Salvador Martínez
Consultor en Organització, canvi cultural i RRHH
Que las malas noticias venden más que las buenas es una evidencia que las direcciones de los medios de comunicación de masas bien conocen desde hace mucho tiempo. Lo que interesa, sin embargo, es el motivo: ¿El público demanda ese tipo de informaciones negativas o son las propias empresas de la información quienes sirven menús repletos de violencia, catástrofes y futuro incierto? La pregunta no es menor, pues la cuestión de fondo es si dichas corporaciones tienen la capacidad para construir socialmente una realidad que parece ajena a la intervención humana, como si fuera objetiva e incontrovertible.
Con el objetivo de desmarañar este ovillo epistemológico, la Universidad de McGill (Canadá) puso en marcha una investigación sociológica en 2014. El experimento consistía en pedir a un grupo de voluntarios que seleccionara libremente noticias de una web. Posteriormente, se le proyectaba un vídeo con la intención de distraer su atención de la anterior tarea, de manera que se pudiera dar paso a la última fase: las personas participantes habían de indicar sus preferencias acerca del tipo de noticias que les gustaría leer. Hubo varias observaciones de gran interés.

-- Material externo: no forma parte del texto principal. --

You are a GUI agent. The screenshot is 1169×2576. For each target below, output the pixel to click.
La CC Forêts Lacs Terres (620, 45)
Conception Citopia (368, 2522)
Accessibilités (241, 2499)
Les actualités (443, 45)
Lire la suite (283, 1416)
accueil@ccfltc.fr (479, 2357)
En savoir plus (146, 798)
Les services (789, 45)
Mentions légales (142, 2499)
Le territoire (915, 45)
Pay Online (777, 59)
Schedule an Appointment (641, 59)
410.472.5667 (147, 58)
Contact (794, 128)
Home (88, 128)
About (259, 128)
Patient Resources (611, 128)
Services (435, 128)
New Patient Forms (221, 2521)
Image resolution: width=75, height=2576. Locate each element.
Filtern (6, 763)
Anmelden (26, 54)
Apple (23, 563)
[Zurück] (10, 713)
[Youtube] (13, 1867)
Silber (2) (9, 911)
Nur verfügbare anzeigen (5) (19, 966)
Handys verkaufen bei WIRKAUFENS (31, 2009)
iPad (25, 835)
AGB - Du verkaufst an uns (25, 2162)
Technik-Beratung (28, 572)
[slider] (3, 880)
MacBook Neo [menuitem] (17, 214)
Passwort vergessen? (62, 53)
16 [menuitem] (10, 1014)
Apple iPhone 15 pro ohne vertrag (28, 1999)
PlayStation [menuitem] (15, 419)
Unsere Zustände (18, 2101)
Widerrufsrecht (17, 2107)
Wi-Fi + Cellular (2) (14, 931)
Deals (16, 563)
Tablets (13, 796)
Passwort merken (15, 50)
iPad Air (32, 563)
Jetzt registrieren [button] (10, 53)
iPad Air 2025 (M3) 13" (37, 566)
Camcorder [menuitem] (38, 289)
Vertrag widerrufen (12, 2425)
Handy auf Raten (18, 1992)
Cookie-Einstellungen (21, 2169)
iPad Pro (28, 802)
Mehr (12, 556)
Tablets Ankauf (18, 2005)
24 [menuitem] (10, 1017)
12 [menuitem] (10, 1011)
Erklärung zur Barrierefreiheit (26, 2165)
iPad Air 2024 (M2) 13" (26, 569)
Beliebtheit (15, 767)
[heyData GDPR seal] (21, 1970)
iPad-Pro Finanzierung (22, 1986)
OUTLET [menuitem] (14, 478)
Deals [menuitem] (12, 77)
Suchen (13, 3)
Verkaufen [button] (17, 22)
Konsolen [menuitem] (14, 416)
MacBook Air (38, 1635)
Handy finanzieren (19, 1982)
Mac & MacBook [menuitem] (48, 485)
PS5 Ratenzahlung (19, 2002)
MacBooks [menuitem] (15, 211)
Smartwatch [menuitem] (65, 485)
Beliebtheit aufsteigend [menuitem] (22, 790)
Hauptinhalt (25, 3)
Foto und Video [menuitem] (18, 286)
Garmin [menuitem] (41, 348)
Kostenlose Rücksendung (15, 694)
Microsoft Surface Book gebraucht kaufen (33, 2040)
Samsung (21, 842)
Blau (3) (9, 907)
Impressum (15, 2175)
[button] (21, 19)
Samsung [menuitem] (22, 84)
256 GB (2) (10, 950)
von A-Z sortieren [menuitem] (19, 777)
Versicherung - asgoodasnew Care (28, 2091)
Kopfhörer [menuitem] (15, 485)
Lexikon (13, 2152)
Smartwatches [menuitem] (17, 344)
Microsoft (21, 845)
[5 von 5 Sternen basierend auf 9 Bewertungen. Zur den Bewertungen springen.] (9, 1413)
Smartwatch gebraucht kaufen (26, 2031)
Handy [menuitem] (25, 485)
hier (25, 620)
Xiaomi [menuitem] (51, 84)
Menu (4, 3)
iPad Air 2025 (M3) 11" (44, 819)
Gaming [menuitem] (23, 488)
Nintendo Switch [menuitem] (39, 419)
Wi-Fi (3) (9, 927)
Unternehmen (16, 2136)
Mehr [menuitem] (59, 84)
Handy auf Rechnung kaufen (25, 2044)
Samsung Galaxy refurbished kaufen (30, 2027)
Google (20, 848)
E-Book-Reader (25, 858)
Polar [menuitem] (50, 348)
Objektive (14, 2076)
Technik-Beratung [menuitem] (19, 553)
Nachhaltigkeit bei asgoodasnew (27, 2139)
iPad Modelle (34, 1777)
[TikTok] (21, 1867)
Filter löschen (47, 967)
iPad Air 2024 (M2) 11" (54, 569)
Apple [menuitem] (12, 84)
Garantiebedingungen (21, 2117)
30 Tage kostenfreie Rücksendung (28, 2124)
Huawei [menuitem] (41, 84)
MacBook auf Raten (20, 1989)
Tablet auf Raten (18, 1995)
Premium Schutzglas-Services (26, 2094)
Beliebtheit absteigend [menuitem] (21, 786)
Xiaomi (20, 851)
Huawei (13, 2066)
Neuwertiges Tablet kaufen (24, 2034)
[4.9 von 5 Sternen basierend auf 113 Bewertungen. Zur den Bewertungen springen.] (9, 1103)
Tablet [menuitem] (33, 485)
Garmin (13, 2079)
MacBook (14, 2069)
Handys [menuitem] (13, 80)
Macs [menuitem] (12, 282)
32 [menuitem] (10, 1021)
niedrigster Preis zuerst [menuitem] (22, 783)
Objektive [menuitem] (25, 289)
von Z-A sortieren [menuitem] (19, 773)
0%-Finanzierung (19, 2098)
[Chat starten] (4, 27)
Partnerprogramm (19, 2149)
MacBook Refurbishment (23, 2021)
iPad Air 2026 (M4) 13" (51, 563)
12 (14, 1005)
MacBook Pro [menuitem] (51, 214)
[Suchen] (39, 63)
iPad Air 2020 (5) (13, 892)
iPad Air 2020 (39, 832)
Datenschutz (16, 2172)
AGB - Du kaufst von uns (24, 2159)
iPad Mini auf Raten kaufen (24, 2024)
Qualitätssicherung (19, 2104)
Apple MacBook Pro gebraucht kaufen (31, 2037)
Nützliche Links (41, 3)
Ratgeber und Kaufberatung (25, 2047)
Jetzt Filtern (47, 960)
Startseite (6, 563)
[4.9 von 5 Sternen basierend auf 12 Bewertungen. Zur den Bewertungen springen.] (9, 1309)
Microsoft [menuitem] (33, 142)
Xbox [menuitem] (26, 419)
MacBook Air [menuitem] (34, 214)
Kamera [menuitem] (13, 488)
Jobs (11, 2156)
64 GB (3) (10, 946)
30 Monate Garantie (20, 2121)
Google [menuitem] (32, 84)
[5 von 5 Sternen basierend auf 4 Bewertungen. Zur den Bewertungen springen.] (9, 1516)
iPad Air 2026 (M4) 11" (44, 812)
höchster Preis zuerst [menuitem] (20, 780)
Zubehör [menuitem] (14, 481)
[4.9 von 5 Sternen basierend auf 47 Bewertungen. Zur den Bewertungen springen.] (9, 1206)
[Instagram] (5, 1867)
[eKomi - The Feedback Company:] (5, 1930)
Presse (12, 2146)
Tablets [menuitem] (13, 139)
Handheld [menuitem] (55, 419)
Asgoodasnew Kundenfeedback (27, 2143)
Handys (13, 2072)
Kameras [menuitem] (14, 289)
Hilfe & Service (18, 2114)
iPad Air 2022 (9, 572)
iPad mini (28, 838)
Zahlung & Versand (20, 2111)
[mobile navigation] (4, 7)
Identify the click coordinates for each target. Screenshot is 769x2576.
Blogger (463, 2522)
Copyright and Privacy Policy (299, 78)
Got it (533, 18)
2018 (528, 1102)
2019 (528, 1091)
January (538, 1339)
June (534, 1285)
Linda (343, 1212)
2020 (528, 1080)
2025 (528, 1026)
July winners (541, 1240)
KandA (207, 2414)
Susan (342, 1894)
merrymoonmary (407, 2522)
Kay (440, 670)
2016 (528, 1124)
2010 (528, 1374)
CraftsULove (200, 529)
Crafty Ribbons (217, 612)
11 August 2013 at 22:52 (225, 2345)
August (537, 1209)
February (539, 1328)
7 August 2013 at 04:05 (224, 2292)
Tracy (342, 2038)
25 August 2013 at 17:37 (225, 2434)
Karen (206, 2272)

En primer lugar, se comprobó el funcionamiento del conocido fenómeno del sesgo de negatividad, es decir, la tendencia a interesarnos y reproducir los aspectos más negativos de una situación determinada. En segundo lugar, se demostró la falta de correlación entre la conducta (selección de las noticias) y actitud (qué tipo de informaciones decimos que preferiríamos consumir), en otras palabras, aunque afirmemos que nos gustan las buenas noticias, nos vemos atraídos irremediablemente hacia la tela de araña de las informaciones negativas.
Usted se preguntará, como yo, por qué las malas noticias actúan como un imán de nuestra atención. No hay una respuesta única, pero le lanzo una idea: constatar la existencia de sucesos dramáticos, que afectan a otras personas y no a nosotros, nos reconforta. En términos más poéticos lo expresó Luis Eduardo Aute, en su canción Como una estrella fugaz: "Apenas hace algún tiempo, tan poco tiempo que casi no ha sido verdad, decir la vida era hablar de lo que iba a pasar, decir la muerte era, como decir los demás".
Sería fácil argüir, a partir de las aseveraciones precedentes, que los medios de comunicación no son más que meros servidores de la voluntad popular. Si el público quiere bazofia informativa, no podemos ofrecer caviar iraní. Sin embargo, seríamos absolutamente ingenuos si pensáramos que las empresas dedicadas a la fabricación de noticias ejercen simplemente como notarías de la realidad. Justamente, Gaye Tuchman, en su ensayo La producción de la noticia, publicado en 1978, analizó el trabajo de varias empresas periodísticas de New York para elaborar su teoría, de la que destacamos tres afirmaciones que nos ayudan a comprender el papel de dichos medios de comunicación en la construcción de la realidad social.
La primera constatación es que los medios de comunicación de masas fijan la agenda del día, es decir, los temas en torno a los que gira el debate público. Dicho de otra manera, la selección de las noticias determina el ramillete de asuntos sobre los que habla la gente. En segundo lugar, Tuchman se apoya en las teorías de la construcción social de la realidad de Berger y Luckman para afirmar que el periodismo -por el carácter institucional de su misión de relator de acontecimientos- inviste de objetividad a los sucesos que considera noticiables, obviando la carga ideológica y subjetiva de quien escribe. Finalmente, la propia organización de las empresas periodísticas determina la realidad social: por ejemplo, la ubicación de corresponsalías no atiende tanto a los sucesos como a la distribución de profesionales en determinadas áreas geográficas, de modo que hay partes del mundo ciegas, es decir, donde parece que no ocurre nada, o al menos nada de interés periodístico.
Así pues, no vemos la realidad como es, sino que es como la vemos. Este juego de palabras no debería distraernos del peligro de la profecía que se autocumple. Hoy que prolifera la agorería y el futuro determinista, cual destino fatal e ineludible, conviene recordar que la economía, como cualquier otra actividad humana, tiene mucho de estado de ánimo: cuando hay confianza en el futuro, gastamos con alegría; todo lo contrario cuando las predicciones son lúgubres. Es por ello que, si me lo permiten, les dejo un antídoto en forma de pensamiento del malogrado Stephen Hawking: "El pasado, como el futuro, es indefinido y existe sólo como un espectro de posibilidades".